DoD believes the prototypes could lead to a useful alternative to expensive missiles for intercepting drones and cruise missiles. This report comes f
Read Full Story at Business Insider Mkt โWhy This Matters
The Pentagonโs pivot to high-energy lasers marks a quiet revolution in military technology, where cost efficiency could redefine the balance between offense and defense. As drone swarms and precision missiles flood battlefields from Ukraine to the Red Sea, lasers promise a scalable shield against increasingly affordable threatsโone that doesnโt rely on the dwindling stockpiles or exorbitant price tags of traditional interceptor missiles.
Background Context
Laser weapons have lingered in the realm of sci-fi for decades, but recent advancements in solid-state lasers and beam control have made them a practical option. The DoDโs shift follows years of incremental progress, including the Navyโs 2014 deployment of the LaWS system on the USS Ponce and Israelโs Iron Beam, which downed rockets in 2022. The economic logic is stark: a single laser shot costs pennies compared to a $2 million Patriot missile, offering a rare glimmer of hope in an era of ballooning defense budgets.
What Happens Next
The next phase will hinge on proving these prototypes can operate reliably in real-world conditionsโthrough dust, rain, or electronic warfare jamming.

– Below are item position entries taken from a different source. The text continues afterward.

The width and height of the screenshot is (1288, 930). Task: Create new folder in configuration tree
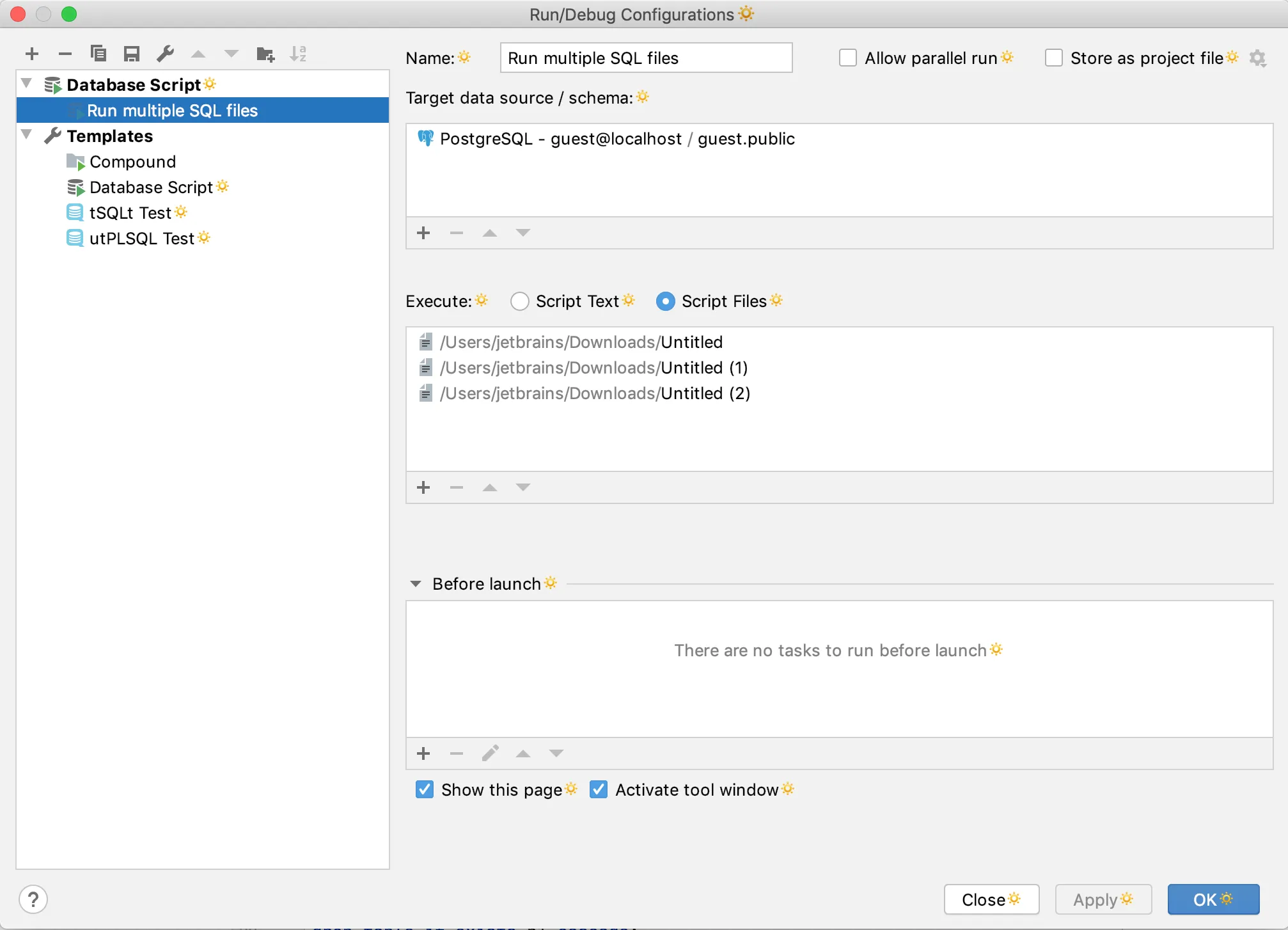(265, 54)
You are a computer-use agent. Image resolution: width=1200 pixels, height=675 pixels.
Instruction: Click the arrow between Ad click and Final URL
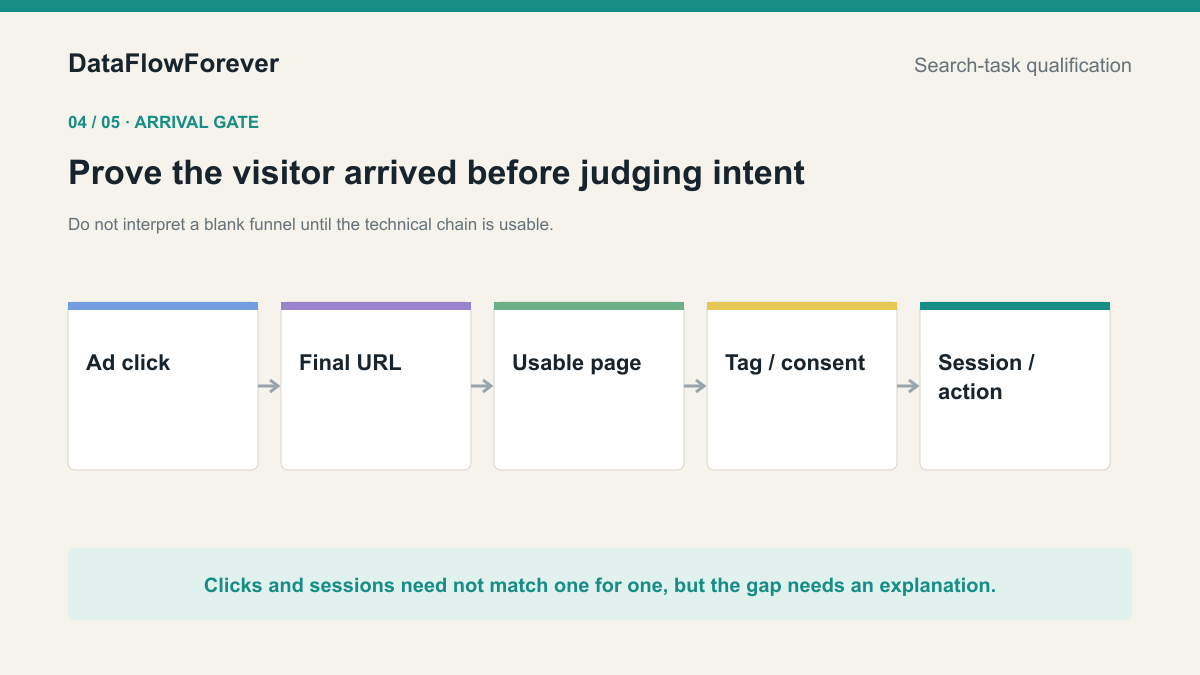(269, 386)
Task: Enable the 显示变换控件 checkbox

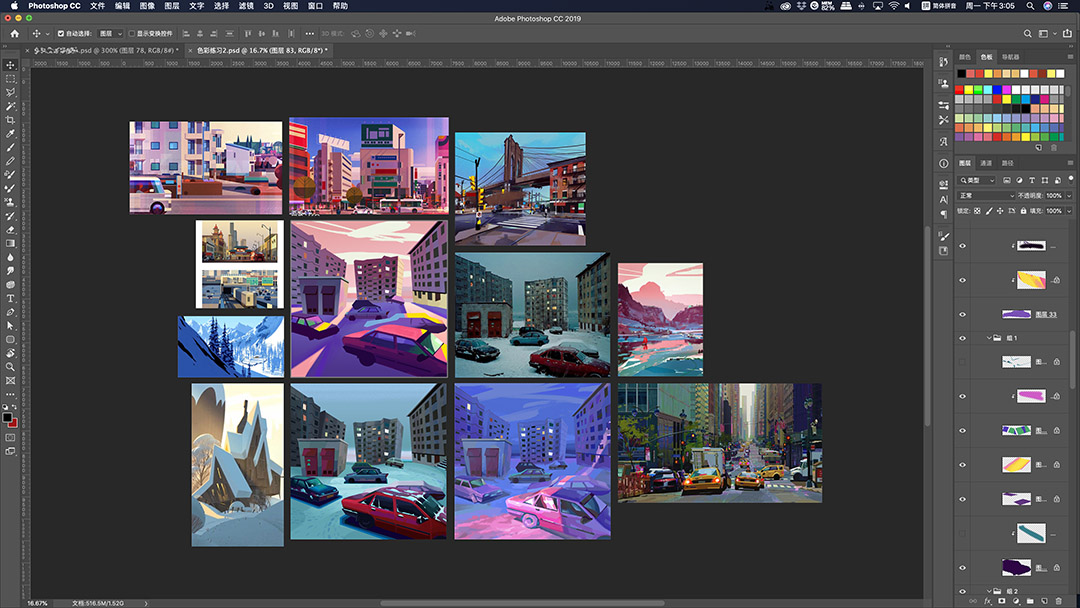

If successful, the Pentagon could fast-track deployment aboard ships, aircraft, and even ground units, creating a layered defense against drones that would force adversaries to rethink their tactics. Yet questions linger: Will lasers remain niche for point defense, or could they scale to counter ballistic missiles? The answer may reshape procurement priorities for years to come.
Bigger Picture
This push reflects a broader military-industrial trend toward asymmetric cost advantages, where technology offsets numerical inferiority. It also mirrors civilian techโs influence on warfare, with lasers borrowing from the precision and scalability of industrial manufacturing. As drones become the great equalizer for smaller powers and non-state actors, the U.S. is betting that directed-energy weapons can restore its edgeโwithout waiting another decade for the next breakthrough.